GRAFF: Any understanding of that is necessarily historical. First of all, different people mean different things by reference to interdisciplinarity. A common version traces its beginnings to the 1980s, during the age of, on the one hand, holistic liberal arts education, and on the other, big high-tech, highly specialized science. But most of those who have looked more closely into its history fall roughly into two camps. Each of them is problematic, conceptually and historically.
People who’ve looked at the history of research and disciplines would date its beginnings closer to either immediately after World War II—for some it’s World War II multidisciplinary work that led to the Manhattan Project, creating nuclear fusion, and then fission, under the football field at the University of Chicago, and then moving off to New Mexico. Or at the same time, innovative work that leads to the modern computer, or efforts to calibrate antiaircraft guns and control of depth charge tonnage. The project has been a real voyage of discovery for me, in these terms, taking me into many fields across the sciences, humanities, social sciences, and professions.
At the same time, the post–World War II G.I. Bill and the expansion of higher education leads to the refinement of the elective system at elite colleges, the “Red Book” at Harvard, Daniel Bell’s famous book on general education at Columbia, or the effort toward nondisciplinary, but later recalibrated as interdisciplinary, general education—particularly in expanding branch campuses of state schools and junior colleges.
Those two opposites, each in its own way, become institutionalized with few people even asking whether they might both be accepted as practices of multi- or interdisciplinarity. They often can, despite our tendency to dichotomize specialization and so-called integrative or general education. That sense of opposition confuses our understanding of both disciplinarity and interdisciplinarity, and importantly, their relationships.
From my research I see the origins of modern interdisciplinarity in the foundation of the modern university in the latter 19th century, largely because, like others who write about this, I see interdisciplinarity as inseparably interrelated to disciplines. This is so often missed.
One of my principal arguments is made by tracing the constantly shifting relationships between disciplines— between and among disciplines and interdisciplines. They’re not stable. Interdisciplines differ from disciplines partly because they seldom recognize their half-lives. They’re not seemingly forever the way disciplines in their canonical forms present themselves. I trace this through twelve case studies over one and a third centuries.
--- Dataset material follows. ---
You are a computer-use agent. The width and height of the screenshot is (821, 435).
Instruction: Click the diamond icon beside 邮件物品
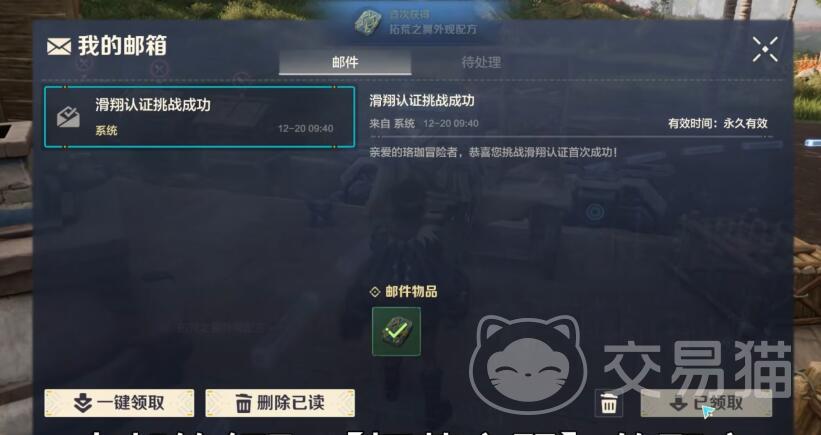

Part of the answer, too, is that interdisciplinarity necessarily varies across what I call disciplinary clusters. By that I mean simply the natural sciences constitute a cluster of closely related disciplines, the humanities do, the social sciences do, some of the professions do. It’s a wonderful story of shifting relationships, some of which take a semipermanent form and become at least partly institutionalized and organized. That’s part of the history of the modern university and its social, cultural, economic, and political relationships.
The story I find myself telling is a very different story than I expected. When I started the project I half expected to find a golden age of interdisciplinarity before disciplines. And, as appealing as that is romantically and idealistically, it’s nonsense; one cannot have interdisciplinarity before there are disciplines in a recognizable, institutional form. ...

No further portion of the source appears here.